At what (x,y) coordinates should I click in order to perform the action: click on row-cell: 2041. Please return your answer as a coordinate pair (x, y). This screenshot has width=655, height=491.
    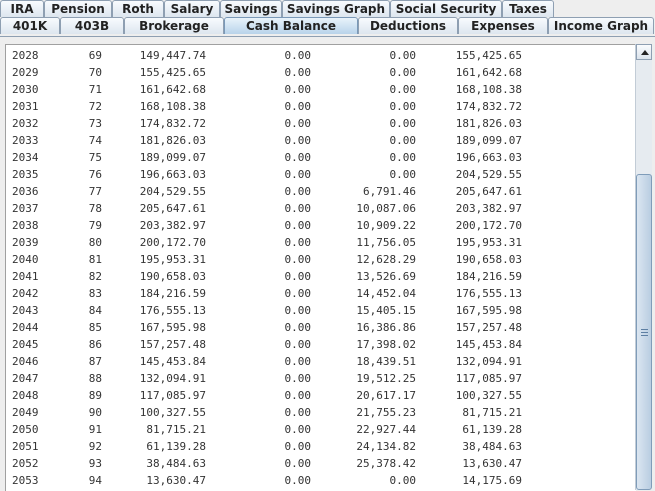
    Looking at the image, I should click on (26, 276).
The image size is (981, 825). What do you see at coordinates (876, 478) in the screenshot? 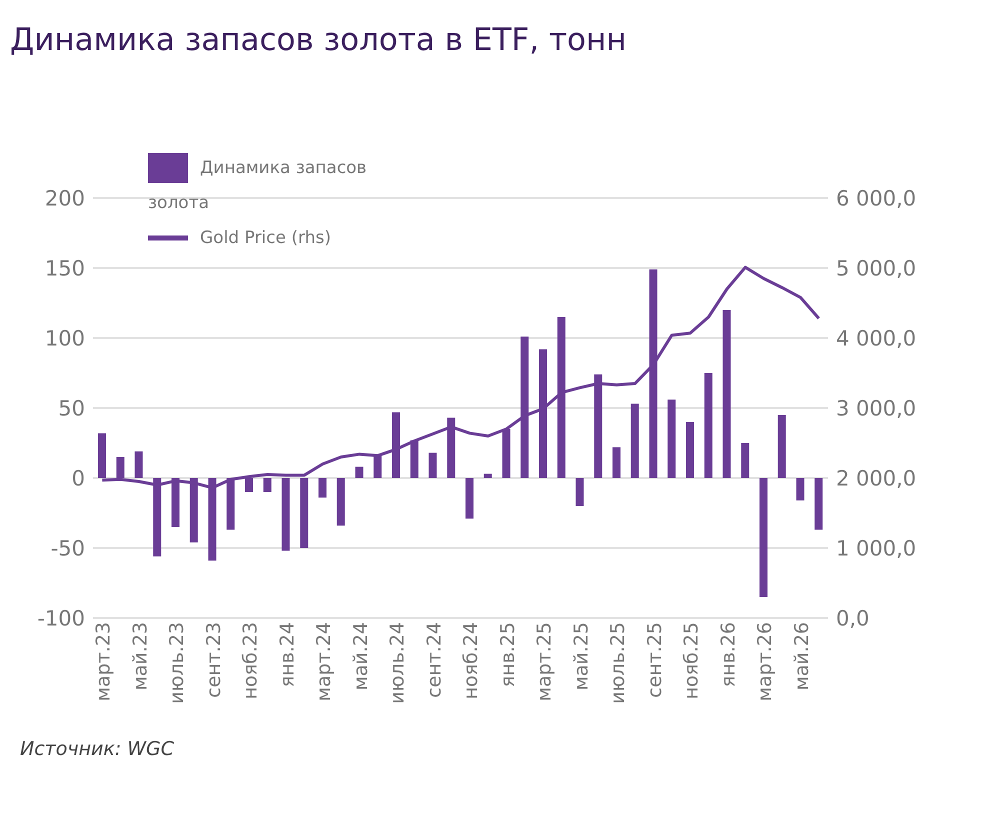
I see `y2-tick-label: 2 000,0` at bounding box center [876, 478].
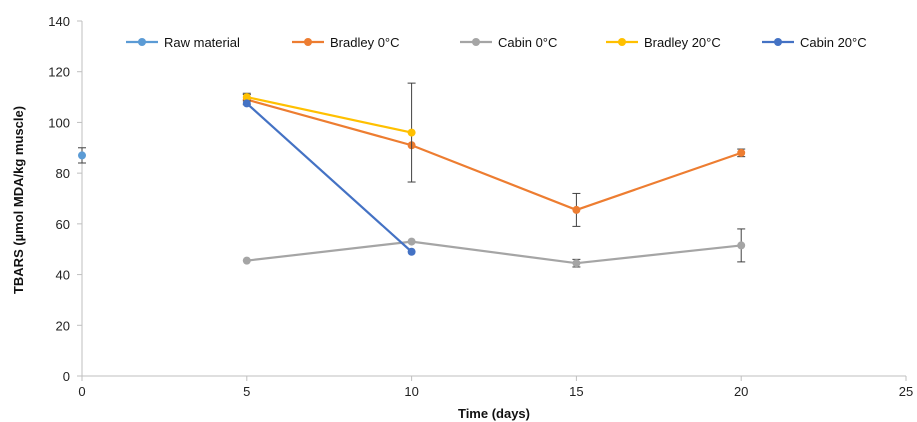 The height and width of the screenshot is (422, 917). What do you see at coordinates (66, 376) in the screenshot?
I see `y-tick-label: 0` at bounding box center [66, 376].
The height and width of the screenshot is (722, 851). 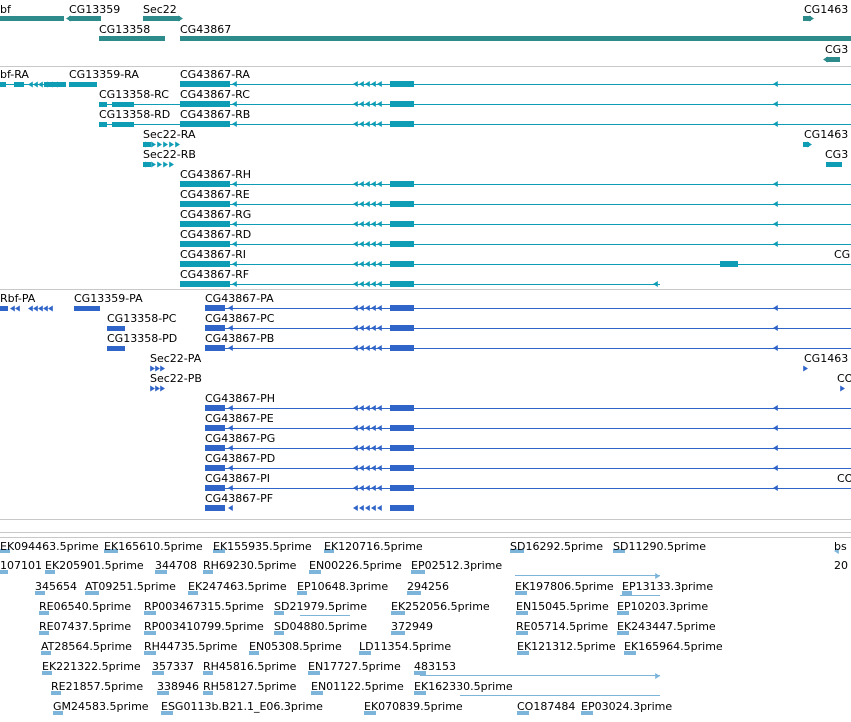 What do you see at coordinates (130, 586) in the screenshot?
I see `est-label: AT09251.5prime` at bounding box center [130, 586].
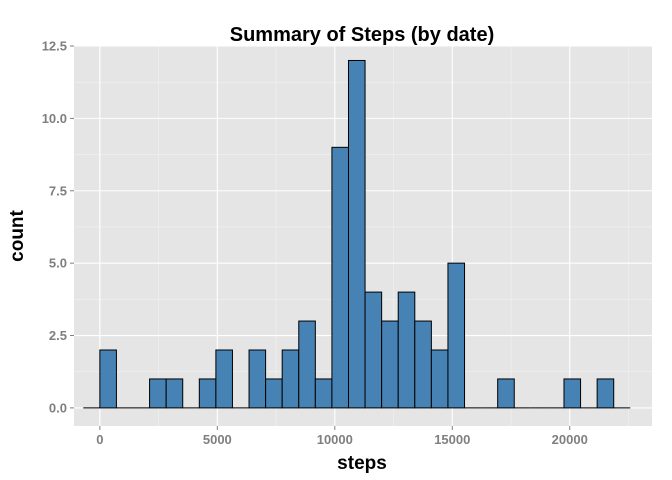  What do you see at coordinates (100, 440) in the screenshot?
I see `x-tick-label: 0` at bounding box center [100, 440].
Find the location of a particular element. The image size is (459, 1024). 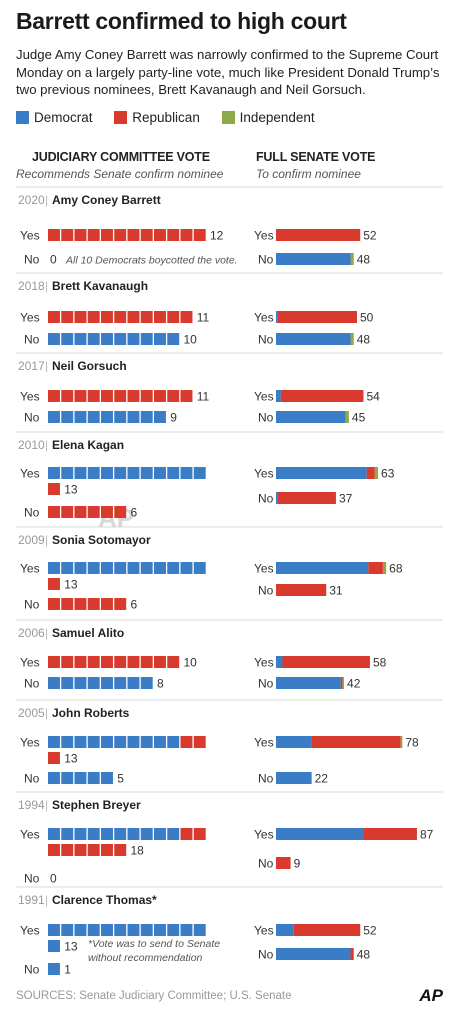

samuel-alito-senate-no-i-bar is located at coordinates (344, 683).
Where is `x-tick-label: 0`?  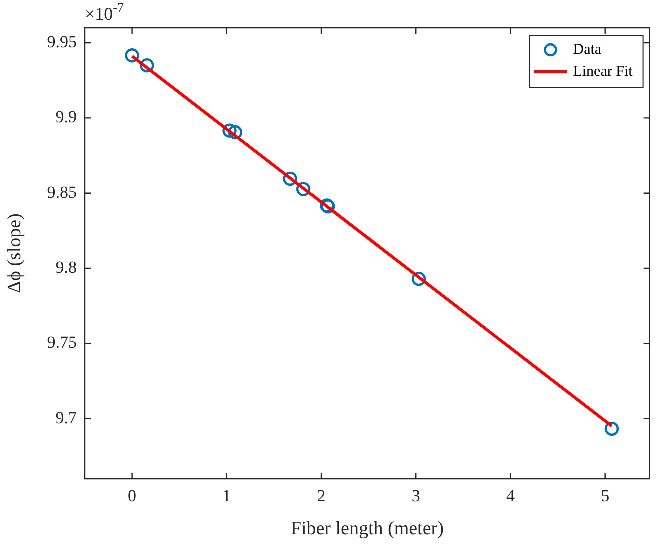
x-tick-label: 0 is located at coordinates (132, 496).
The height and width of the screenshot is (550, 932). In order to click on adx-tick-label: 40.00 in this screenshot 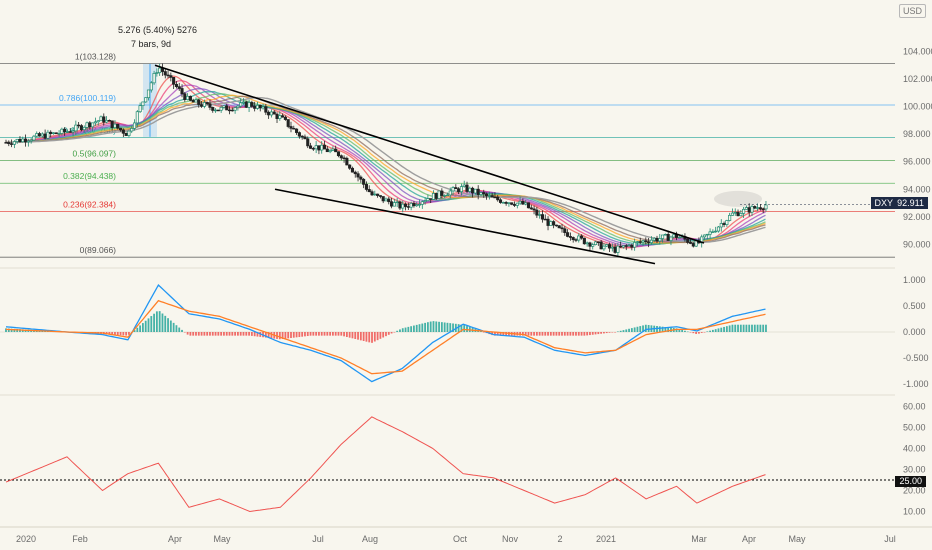, I will do `click(914, 448)`.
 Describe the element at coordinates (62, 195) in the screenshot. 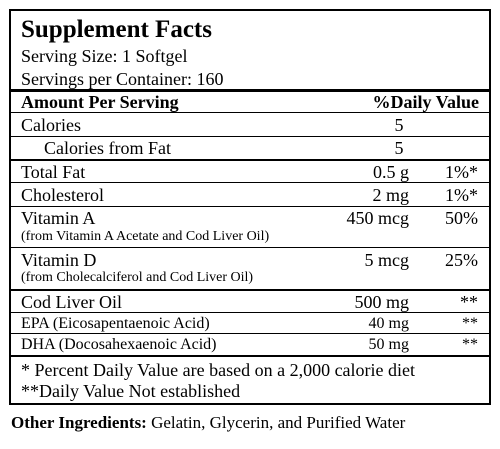

I see `cholesterol-label: Cholesterol` at that location.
★ ★ ★ ★
THE TASK:
Reproduce the data verbatim, beginning with the line that contains "Describe the element" and continuing through the end of the data. Omit the pictures from your answer.

ANSWER FOR THE TASK:
 Describe the element at coordinates (62, 195) in the screenshot. 

I see `cholesterol-label: Cholesterol` at that location.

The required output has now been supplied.